Horror Authors Discuss the Most Frightening Narratives They've Ever Read
A Renowned Horror Author
A Chilling Tale from Shirley Jackson
I discovered this narrative long ago and it has stayed with me since then. The titular vacationers are a family urban dwellers, who lease an identical off-grid lakeside house each year. During this visit, rather than returning home, they opt to lengthen their vacation an extra month – something that seems to unsettle all the locals in the surrounding community. Each repeats a similar vague warning that no one has lingered at the lake past Labor Day. Even so, the Allisons are determined to not leave, and that’s when things start to become stranger. The man who supplies fuel declines to provide for them. Nobody will deliver food to the cottage, and at the time the Allisons try to go to the village, their vehicle won’t start. A tempest builds, the power in the radio die, and when night comes, “the elderly couple crowded closely inside their cabin and anticipated”. What might be the Allisons anticipating? What could the residents know? Every time I revisit this author’s disturbing and thought-provoking story, I remember that the finest fright comes from the unspoken.
An Acclaimed Writer
Ringing the Changes by Robert Aickman
In this brief tale a pair go to an ordinary beach community where church bells toll continuously, an incessant ringing that is irritating and unexplainable. The initial truly frightening moment takes place at night, as they decide to take a walk and they can’t find the ocean. The beach is there, there is the odor of putrid marine life and salt, surf is audible, but the sea appears spectral, or a different entity and more dreadful. It is truly deeply malevolent and every time I visit to a beach after dark I recall this story that ruined the sea at night for me – positively.
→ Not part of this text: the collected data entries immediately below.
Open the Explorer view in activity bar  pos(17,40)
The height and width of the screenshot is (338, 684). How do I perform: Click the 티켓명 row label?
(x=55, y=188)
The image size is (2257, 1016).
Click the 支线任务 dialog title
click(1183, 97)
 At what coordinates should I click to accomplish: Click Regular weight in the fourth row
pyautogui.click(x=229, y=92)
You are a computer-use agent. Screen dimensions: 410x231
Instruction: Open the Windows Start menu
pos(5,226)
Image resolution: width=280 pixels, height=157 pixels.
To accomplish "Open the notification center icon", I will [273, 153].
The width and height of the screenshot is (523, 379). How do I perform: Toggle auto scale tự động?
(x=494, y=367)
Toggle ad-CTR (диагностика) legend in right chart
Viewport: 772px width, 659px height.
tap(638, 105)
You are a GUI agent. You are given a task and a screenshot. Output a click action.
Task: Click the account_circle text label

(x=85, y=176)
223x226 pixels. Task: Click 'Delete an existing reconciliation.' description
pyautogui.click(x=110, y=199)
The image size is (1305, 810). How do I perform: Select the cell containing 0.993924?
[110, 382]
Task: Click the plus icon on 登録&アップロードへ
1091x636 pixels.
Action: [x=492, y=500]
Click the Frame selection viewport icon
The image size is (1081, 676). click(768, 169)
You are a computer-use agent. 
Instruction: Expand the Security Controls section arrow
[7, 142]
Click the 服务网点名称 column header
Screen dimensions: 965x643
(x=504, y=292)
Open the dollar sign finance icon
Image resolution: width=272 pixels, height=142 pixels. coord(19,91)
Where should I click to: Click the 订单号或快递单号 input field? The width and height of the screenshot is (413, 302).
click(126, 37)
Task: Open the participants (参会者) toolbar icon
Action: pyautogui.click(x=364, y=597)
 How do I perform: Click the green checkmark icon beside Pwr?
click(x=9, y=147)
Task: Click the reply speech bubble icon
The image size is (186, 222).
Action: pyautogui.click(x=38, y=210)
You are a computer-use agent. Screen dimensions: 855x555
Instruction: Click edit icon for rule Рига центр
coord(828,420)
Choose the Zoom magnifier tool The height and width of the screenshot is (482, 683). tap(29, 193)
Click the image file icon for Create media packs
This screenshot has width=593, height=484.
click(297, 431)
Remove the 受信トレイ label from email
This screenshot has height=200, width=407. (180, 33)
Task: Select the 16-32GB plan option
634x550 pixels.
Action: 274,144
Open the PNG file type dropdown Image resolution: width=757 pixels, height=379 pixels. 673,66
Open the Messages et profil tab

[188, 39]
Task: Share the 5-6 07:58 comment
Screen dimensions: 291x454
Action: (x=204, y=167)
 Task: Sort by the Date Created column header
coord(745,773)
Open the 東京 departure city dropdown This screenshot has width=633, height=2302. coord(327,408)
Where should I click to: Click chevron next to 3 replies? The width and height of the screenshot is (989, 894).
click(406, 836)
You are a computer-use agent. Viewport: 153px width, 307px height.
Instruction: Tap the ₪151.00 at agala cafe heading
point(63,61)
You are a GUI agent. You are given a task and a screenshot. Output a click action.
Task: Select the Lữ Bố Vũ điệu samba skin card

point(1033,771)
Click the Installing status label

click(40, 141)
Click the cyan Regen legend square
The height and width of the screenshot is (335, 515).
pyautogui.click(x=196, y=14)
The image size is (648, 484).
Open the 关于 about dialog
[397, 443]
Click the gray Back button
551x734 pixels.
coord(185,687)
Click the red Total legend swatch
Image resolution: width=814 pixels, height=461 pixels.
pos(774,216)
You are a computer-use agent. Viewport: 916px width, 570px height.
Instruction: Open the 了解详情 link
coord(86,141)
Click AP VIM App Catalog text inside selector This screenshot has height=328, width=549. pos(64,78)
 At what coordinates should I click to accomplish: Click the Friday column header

The newlyweds – the woman is adolescent, he’s not – go back to their lodging and find out the cause of the ringing, in a long sequence of claustrophobia, gruesome festivities and death-and-the-maiden intersects with grim ballet chaos. It’s an unnerving reflection on desire and deterioration, a pair of individuals maturing in tandem as partners, the attachment and violence and gentleness of marriage.
Not only the most frightening, but probably a top example of short stories out there, and an individual preference. I encountered it in Spanish, in the first edition of these tales to be released locally several years back.
A Prominent Novelist
Zombie from an esteemed writer
I perused this book near the water in the French countryside a few years ago. Although it was sunny I experienced cold creep through me. Additionally, I sensed the excitement of anticipation. I was writing my third novel, and I encountered a wall. I wasn’t sure whether there existed a proper method to compose some of the fearful things the story includes. Experiencing this novel, I understood that it was possible.
First printed in the nineties, the book is a bleak exploration into the thoughts of a murderer, the protagonist, modeled after Jeffrey Dahmer, the serial killer who killed and dismembered 17 young men and boys in a city between 1978 and 1991. Infamously, Dahmer was obsessed with creating a zombie sex slave who would never leave with him and made many macabre trials to achieve this.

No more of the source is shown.